In SF Digest, Walt started a column on the history of Anglofandom. Since it consisted largely of an article by Bill Temple, reprinted from Novae Terrae (1938), we decided to take a trimmed version of Walt's introduction to the article. Besides, we had to fill just one page here to bring our page count out correctly .....
(from SF Digest #4 November, 1951)
"I shall never break completely with fandom." -- Arthur C. Clarke, VoM #40, March, 1945
Some years ago Rick Sneary sent a questionnaire to various prominent fans. One of his questions was whether it would be a good thing if all fans lived in the same town. With uncommon common sense, most of the fans replied that it wouldn't, because if fans could talk to one another instead of writing, some of the most enjoyable of fan activities would tend to die away, such as fan publishing and letter writing. In London, this is what has actually happened. It has at once the biggest number of fans and the least activity of any city in the English speaking world.
But London fandom is far from dead, whatever unkind things we provincial barbarians may say about it from time to time. Old English fans never die, they merely fade away into the saloon bar of the White Horse Tavern, where every fan in the greater London area congregates on Thursday nights. Coming into this place, the astounded neo-fan feels like his American counterpart entering FAPA and encountering the giants of a former era. But the White Horse is no elephant graveyard, full of whited sepulchers fulfilling their minimum activity requirements. It is more like the Elysian fields. There, any Thursday night, can be seen our ancestors, the legendary heros from the Fancyclopedia, alive and fanning still after their fashion.

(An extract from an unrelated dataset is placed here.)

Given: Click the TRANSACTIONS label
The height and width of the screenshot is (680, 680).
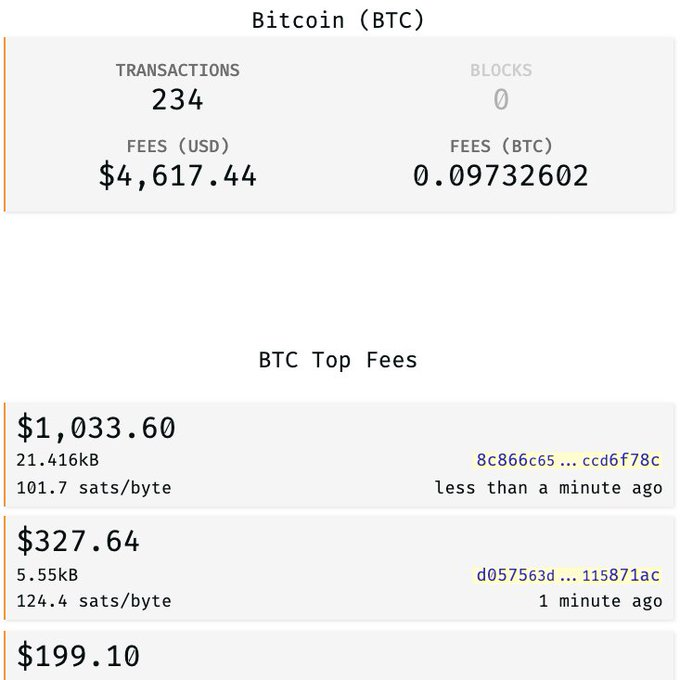Looking at the screenshot, I should tap(177, 70).
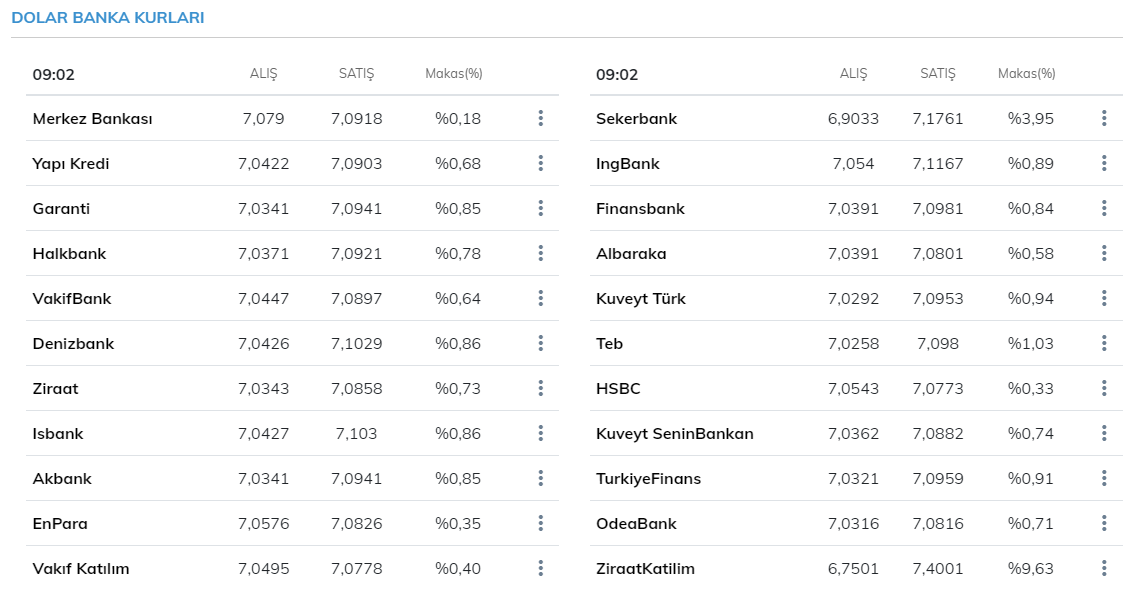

So that quotation was not a gibe. Clarke has not broken with fandom, however little he may be known to fandom at large as a fan. He fans still, in the circumscribed way of the London Circle, that microcosm in the microcosm. And as everyone knows who has ever been to the White Horse, or attended a London Convention, Clarke is a very important fan indeed. So important that when Norman Ashfield suggested some time ago that I write a History of British Fandom, he added, "But who knows the full story, except Arthur C. Clarke?"
Well, Ted Carnell, for one, I should think, but we were talking about Clarke. I can air my Carnell Knowledge later. At the time he made the promise quoted above, Clarke was a Flight Lieutenant in the RAF and had just sold his first story. As for the man himself, I have met him only a couple of times and found him very amiable. I can't really say, on that acquaintance, what justification there is for his nickname of "Ego", but on the one hand, it has certainly stuck, and on the other it seems to be used with real affection. As for instance by William F. Temple, that old friend and sparring partner of Clarke's, who shared "The Flat" with him at 88 Gray's Inn Road, one of the most famous addresses in the history of fandom.